Raw records
========

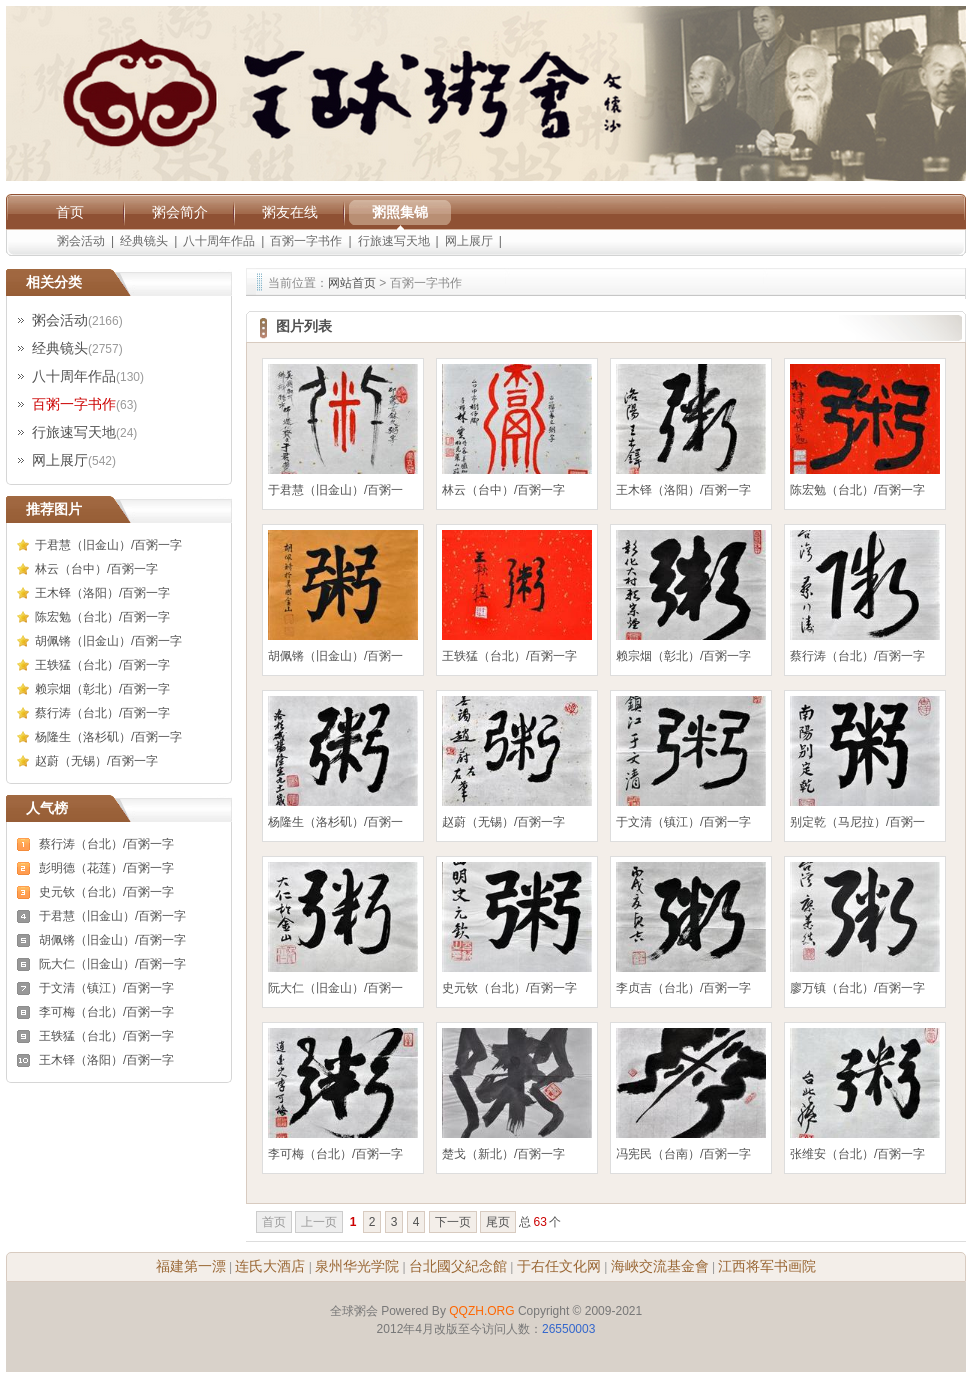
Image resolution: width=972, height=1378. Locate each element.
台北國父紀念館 (458, 1266)
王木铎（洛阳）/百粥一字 (102, 593)
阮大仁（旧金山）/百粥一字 (112, 964)
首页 (70, 212)
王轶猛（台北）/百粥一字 (102, 665)
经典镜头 (144, 241)
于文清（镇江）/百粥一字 (106, 988)
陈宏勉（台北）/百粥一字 (102, 617)
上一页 (319, 1222)
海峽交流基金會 (660, 1266)
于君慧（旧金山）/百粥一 (335, 490)
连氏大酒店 (270, 1266)
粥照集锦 (400, 212)
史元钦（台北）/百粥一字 (106, 892)
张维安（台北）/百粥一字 (857, 1154)
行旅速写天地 (394, 241)
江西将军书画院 (767, 1266)
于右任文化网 (559, 1266)
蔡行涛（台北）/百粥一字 (102, 713)
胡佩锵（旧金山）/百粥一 (335, 656)
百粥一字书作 (306, 241)
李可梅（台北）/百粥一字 (106, 1012)
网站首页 (352, 283)
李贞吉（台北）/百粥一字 (683, 988)
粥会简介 (180, 212)
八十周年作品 (219, 241)
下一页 (453, 1222)
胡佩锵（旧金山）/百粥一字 (108, 641)
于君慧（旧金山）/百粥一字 (108, 545)
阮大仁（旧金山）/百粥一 (335, 988)
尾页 (498, 1222)
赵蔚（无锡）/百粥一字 (96, 761)
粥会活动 (81, 241)
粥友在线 (290, 212)
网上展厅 (469, 241)
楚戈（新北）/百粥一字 (503, 1154)
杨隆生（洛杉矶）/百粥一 (335, 822)
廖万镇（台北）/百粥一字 (857, 988)
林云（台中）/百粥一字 (96, 569)
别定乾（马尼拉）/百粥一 (857, 822)
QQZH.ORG (481, 1311)
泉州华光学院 (357, 1266)
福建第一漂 (191, 1266)
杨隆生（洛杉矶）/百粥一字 (108, 737)
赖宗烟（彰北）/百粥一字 (102, 689)
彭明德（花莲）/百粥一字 (106, 868)
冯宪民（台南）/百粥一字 (683, 1154)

========

* **INSTRUCTIONS FOR THE TASK**:
Convert the records, from the line containing "连氏大酒店 (270, 1266)" through the end of the records, into a Markdown table with a Row column holding the row number and a Line column holding each line, leaving out blank lines.

* **TASK RESULT**:
| Row | Line |
|---|---|
| 1 | 连氏大酒店 (270, 1266) |
| 2 | 粥照集锦 (400, 212) |
| 3 | 史元钦（台北）/百粥一字 (106, 892) |
| 4 | 张维安（台北）/百粥一字 (857, 1154) |
| 5 | 行旅速写天地 (394, 241) |
| 6 | 江西将军书画院 (767, 1266) |
| 7 | 于右任文化网 (559, 1266) |
| 8 | 蔡行涛（台北）/百粥一字 (102, 713) |
| 9 | 胡佩锵（旧金山）/百粥一 (335, 656) |
| 10 | 百粥一字书作 (306, 241) |
| 11 | 李可梅（台北）/百粥一字 (106, 1012) |
| 12 | 网站首页 (352, 283) |
| 13 | 李贞吉（台北）/百粥一字 (683, 988) |
| 14 | 粥会简介 (180, 212) |
| 15 | 八十周年作品 (219, 241) |
| 16 | 下一页 (453, 1222) |
| 17 | 胡佩锵（旧金山）/百粥一字 (108, 641) |
| 18 | 于君慧（旧金山）/百粥一字 (108, 545) |
| 19 | 阮大仁（旧金山）/百粥一 (335, 988) |
| 20 | 尾页 (498, 1222) |
| 21 | 赵蔚（无锡）/百粥一字 (96, 761) |
| 22 | 粥会活动 (81, 241) |
| 23 | 粥友在线 (290, 212) |
| 24 | 网上展厅 (469, 241) |
| 25 | 楚戈（新北）/百粥一字 (503, 1154) |
| 26 | 杨隆生（洛杉矶）/百粥一 (335, 822) |
| 27 | 廖万镇（台北）/百粥一字 (857, 988) |
| 28 | 林云（台中）/百粥一字 (96, 569) |
| 29 | 别定乾（马尼拉）/百粥一 (857, 822) |
| 30 | QQZH.ORG (481, 1311) |
| 31 | 泉州华光学院 (357, 1266) |
| 32 | 福建第一漂 (191, 1266) |
| 33 | 杨隆生（洛杉矶）/百粥一字 (108, 737) |
| 34 | 赖宗烟（彰北）/百粥一字 (102, 689) |
| 35 | 彭明德（花莲）/百粥一字 (106, 868) |
| 36 | 冯宪民（台南）/百粥一字 (683, 1154) |